Sunday, December 29, 2024

Visit Your National Park

 

December 2023

 

Pickaway to Garden

Visit Your National Park

By Paul J. Hang

 

Perhaps you have heard about the Homegrown National Park movement. Doug Tallamy, author of the influential book “Bringing Nature Home” and others, makes the case that all of our gardens and lawns make up way more acreage than all of our National Parks combined. And, in his book “a new garden ethic,” Benjamin Vogt says the following. “The entire world is now a garden—a space altered by human influence—and this understanding creates some stark realities in how we rethink the most intimate places we inhabit and are exposed to everyday: our suburban lots, our urban roadways, our parks and schoolyards.”

 

Both authors use statistics and studies that show how many species, mammals, insects and plants, have gone extinct and how many more are endangered. Washed any bugs off your windshields lately? Most organisms depend on plants for life. If plants are endangered then everything up the food chain (that includes you and me) are endangered. Many plants are still being discovered and we have yet to discover what uses many plants have and how they function in our ecosystems.

 

So….why do we garden? We garden for pleasure, exercise, for beautiful flowers, food, etc., but what about gardening for the planet or, closer to home, the country? Doug Tallamy is encouraging us all to think of our gardens as part of a new National Park. Don’t have a garden? Encourage those in charge of public spaces, parks, gardens, open areas to be part of the new Homegrown National Park.

 

Many (most?) species depend on consuming certain foods. This is especially true of insects. They eat the plants they evolved with, and only those plants. Birds, for the most part, rely on insects for food particularly when raising their young. Other animals also rely on plants and the insects that eat them for their survival. Ninety percent of those insects rely on native plants.

 

The idea of the Homegrown National Park is to create natural habitats in local communities to serve as biological corridors between parks and preserves, and public and private landscapes to proliferate pollinators needed for the reproduction of 85% of the world’s plants. If you plant native plants, you have created a wildlife oasis. Native plants are best suited to the birds, bees, butterflies and other wildlife in your area. We can all be rangers and caretakers in our own National Park. Happy Holidays!

 

You can read more about it at: www.homegrownnationalpark.org or find Doug Tallamy on You Tube. Gardening questions can be asked at the Master Gardener Volunteer Helpline at our local Cooperative Extension office at 740-474-7534.

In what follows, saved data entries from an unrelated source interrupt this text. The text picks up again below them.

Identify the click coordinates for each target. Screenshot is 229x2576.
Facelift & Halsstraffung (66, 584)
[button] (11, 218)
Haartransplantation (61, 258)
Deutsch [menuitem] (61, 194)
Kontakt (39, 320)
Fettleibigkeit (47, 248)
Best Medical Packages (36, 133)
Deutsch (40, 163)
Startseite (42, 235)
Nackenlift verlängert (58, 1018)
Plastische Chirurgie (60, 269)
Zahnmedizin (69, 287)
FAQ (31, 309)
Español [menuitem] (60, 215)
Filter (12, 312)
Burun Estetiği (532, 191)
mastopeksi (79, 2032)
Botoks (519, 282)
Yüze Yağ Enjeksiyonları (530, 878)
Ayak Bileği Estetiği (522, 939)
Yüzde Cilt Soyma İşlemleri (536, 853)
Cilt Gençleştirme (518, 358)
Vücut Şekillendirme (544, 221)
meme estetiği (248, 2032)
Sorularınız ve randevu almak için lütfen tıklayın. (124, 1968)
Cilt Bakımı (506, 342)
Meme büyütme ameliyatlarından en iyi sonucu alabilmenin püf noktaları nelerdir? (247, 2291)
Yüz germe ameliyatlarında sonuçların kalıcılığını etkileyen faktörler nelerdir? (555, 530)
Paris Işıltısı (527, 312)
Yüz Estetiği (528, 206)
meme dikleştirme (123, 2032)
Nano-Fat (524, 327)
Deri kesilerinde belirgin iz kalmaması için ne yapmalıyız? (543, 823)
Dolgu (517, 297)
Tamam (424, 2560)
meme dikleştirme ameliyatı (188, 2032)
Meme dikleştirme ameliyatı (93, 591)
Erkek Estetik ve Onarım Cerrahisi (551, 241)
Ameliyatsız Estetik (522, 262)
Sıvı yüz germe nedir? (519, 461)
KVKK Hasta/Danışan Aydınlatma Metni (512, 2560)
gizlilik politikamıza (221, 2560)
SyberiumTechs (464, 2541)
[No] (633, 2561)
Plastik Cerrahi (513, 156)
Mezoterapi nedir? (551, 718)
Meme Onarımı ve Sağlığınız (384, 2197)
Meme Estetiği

Things to do in the garden:

 

Thankfully, there are not too many things to do IN the garden as much as there are things to do ABOUT the garden. If you haven’t already done so, clean up crop debris. Get the vegetable garden ready for spring. As mentioned before, leave stems in the perennial beds 18 inches high for overwintering beneficial insects’ eggs and pupae. If it remains dry, continue to water evergreens and perennial plants, particularly those planted this year, until the ground is frozen hard.

 

On nice days wander about your place (your National Park). Notice the birds, listen for their songs and calls, old  nests, egg masses, perhaps a Mourning Cloak butterfly, see the colors and textures of bare trees and plants. Notice how some plants continue to develop. If the local temperature reaches 50 degrees they grow, only to cease when the temperature falls below.   

 

Those bitter cress weeds are small now. I find them in between the bricks of my walk. They, false dead nettle and ground ivy in the beds and in the lawn are trying to gain a foothold now while they have little competition. The biennial mullein with its fuzzy lamb's ear-like leaves is growing flat against the earth. Rosettes of poison hemlock and teasel continue to grow. Dig them up while you have the chance or spray with an herbicide according to the directions on the label. Get them before the weather turns warm and they turn tougher.

 

If the ground remains open it’s still not too late to plant lilies, tulips and daffodils. You may find some bargains. Avoid the soft and shriveled ones. Check houseplants for insects. Move clay pots inside to prevent breaking. Plant native seeds directly over snow or frozen ground. Go to www.backyardhabitat.info.

 

Wrap young tree trunks with hardware cloth or the plastic wrap made for that purpose. Protect them from ground level to about 18 inches.  This also goes for newly planted shrubs. Place fencing around them. This prevents mice, voles and rabbits from using the bark as lunch. If they girdle the plants, they will die. A little light pruning of trees and shrubs while they are dormant won’t hurt. Damaged, rubbing or simply inconvenient small branches can be removed. Never top trees in any season. When harvesting or buying firewood use only from local sources less than 20 miles. This helps prevent the spread of bugs and diseases harmful to trees.

 

In the vegetable garden, write down and/or map where you planted what this year. This will aid in crop rotation. Use sand and/or ice melt, not rock salt, on your walks, salt is harmful to plants including grass and contaminates ground water. Gift ideas for gardeners: a good spade, soil knife, scuffle hoe, gloves, mud boots, books.